WORK ORDER A:
From the news report on James Kim, extract the passage starting at "Before locating his" and ending at "in the area.".
WORK ORDER B:
In the news report on James Kim, what did searchers see that led them to find Kati Kim and her daughters?

EXCERPT PROVIDED:
MERLIN, Oregon (CNN) -- CNET editor James Kim died of exposure and hypothermia as he sought help for his snowbound wife and children, authorities said Thursday.

After waiting a week for rescue, burning car tires for warmth and having little to eat besides berries, the couple decided they had no other choice but for James Kim to venture out Saturday for help, Kati Kim told authorities.
He faced the unforgiving wilderness of Oregon's back country wearing only street clothes.

A SuperHuman Trek
Calling his trek "superhuman," officials said the 35-year-old walked [16] miles before he collapsed, authorities said.

They missed a turn and found themselves stranded in snow and lost on one of Oregon's treacherous mountain roads -- an area that is rarely plowed during the winter.
At some point, James Kim tried to back up the car to where there was less snow to block them. But snow was falling so fast and furiously that he had to open his door to see, authorities said.
Over the next few days, the snow and rain fell unrelentingly, Kati Kim told searchers.
The family ran the car sporadically to keep warm as temperatures dipped below freezing at night.

After running out of gas, they set a spare tire on fire and eventually burned all four tires for warmth. When the weather let up briefly, they burned magazines and driftwood.
The Kims fed their children baby food and crackers. Kati Kim, nursing 7-month- old Sabine, also breast-fed her 4-year-old daughter Penelope.
Before James Kim left his family, he built a fire for them. He put on a pair of sweat pants over his jeans and set out.
He encountered what searchers would later describe as rugged, steep, snowy terrain with sodden branches, slick rocks, downed trees and poison oak nestled between sheer cliffs.
Despite those conditions, authorities said, he covered about [16] miles before succumbing in the ravine where rescuers found his body on Wednesday about noon (3 p.m. ET).
"It seems superhuman to me that he was able to cover that amount of distance given what he had and also that he had nine days in the car" before setting out, Josephine County Undersheriff Brian Anderson said.
"I'm amazed," searcher Robert Graham told reporters. "We spent hours down there and made very little distance. ... The conditions were very rough. It's been cold. The terrain is so rugged, just spending one day out here is very exhausting."
Kati Kim and the couple's daughters were found Monday when searchers saw her waving an umbrella. She had just set out on foot when they were found, authorities said.
The three spent a night in the hospital and were released Tuesday.

An arduous and determined trek
Using a map, authorities showed that Kim had headed south and west before entering the drainage area and following it eastward -- back in the direction of the family's car.
Authorities tracked him by following his footprints in the snow.

Before locating his body, rescue workers said they had found what they believed was a trail of clues from James Kim, including three shirts, a wool sock, a blue girl's skirt and pieces of an Oregon state map.
Kati Kim had told authorities her husband had taken the items with him when he left their car.
Operating on the assumption he might still be alive, searchers had dropped care packages in the area.
Kim's body was found about a half mile south of the family's car at the foot of a huge cliff, authorities said.
"It appears to me he was highly motivated, and he knew what he was doing, coming down [the drainage area]," Anderson said.


Authorities were not sure why Kim chose that route, he said.

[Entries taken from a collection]
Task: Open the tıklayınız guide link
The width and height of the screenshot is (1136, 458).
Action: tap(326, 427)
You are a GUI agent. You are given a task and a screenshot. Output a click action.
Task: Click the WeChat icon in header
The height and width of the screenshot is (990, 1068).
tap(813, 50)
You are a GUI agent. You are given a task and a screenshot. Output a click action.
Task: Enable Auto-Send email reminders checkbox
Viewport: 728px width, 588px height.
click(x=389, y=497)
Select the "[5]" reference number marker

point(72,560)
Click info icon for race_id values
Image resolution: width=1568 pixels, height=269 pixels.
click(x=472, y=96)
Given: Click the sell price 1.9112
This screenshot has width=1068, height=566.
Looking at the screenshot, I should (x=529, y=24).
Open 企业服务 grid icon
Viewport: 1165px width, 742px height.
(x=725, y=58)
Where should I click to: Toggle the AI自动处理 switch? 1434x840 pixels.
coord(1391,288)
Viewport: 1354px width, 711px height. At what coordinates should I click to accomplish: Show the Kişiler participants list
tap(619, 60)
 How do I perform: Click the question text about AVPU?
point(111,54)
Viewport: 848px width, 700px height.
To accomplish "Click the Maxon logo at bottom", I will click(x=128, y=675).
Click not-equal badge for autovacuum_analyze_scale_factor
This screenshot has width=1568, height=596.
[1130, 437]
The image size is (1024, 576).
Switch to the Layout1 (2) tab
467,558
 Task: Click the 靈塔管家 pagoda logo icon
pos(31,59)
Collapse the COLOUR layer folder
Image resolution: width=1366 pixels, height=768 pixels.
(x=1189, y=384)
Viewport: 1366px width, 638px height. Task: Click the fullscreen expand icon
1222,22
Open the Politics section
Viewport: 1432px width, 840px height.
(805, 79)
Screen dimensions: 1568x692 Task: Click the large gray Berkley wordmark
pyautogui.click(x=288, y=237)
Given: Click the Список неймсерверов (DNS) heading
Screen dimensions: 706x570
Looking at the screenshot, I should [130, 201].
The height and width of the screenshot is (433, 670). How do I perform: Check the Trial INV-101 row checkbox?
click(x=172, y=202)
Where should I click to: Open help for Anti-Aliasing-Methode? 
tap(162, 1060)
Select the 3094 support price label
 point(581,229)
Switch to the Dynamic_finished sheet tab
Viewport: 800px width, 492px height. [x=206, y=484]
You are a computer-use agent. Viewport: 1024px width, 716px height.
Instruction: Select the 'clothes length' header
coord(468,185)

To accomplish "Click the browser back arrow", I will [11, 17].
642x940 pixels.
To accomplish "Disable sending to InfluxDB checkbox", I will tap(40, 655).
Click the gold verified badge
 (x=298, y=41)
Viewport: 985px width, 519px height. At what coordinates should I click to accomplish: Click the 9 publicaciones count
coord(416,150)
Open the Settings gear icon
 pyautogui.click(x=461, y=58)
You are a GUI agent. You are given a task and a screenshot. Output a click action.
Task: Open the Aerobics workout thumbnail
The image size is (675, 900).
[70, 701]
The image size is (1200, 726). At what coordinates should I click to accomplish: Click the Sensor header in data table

TASK RESPONSE A:
Before locating his body, rescue workers said they had found what they believed was a trail of clues from James Kim, including three shirts, a wool sock, a blue girl's skirt and pieces of an Oregon state map.
Kati Kim had told authorities her husband had taken the items with him when he left their car.
Operating on the assumption he might still be alive, searchers had dropped care packages in the area.

TASK RESPONSE B:
They saw Kati Kim waving an umbrella.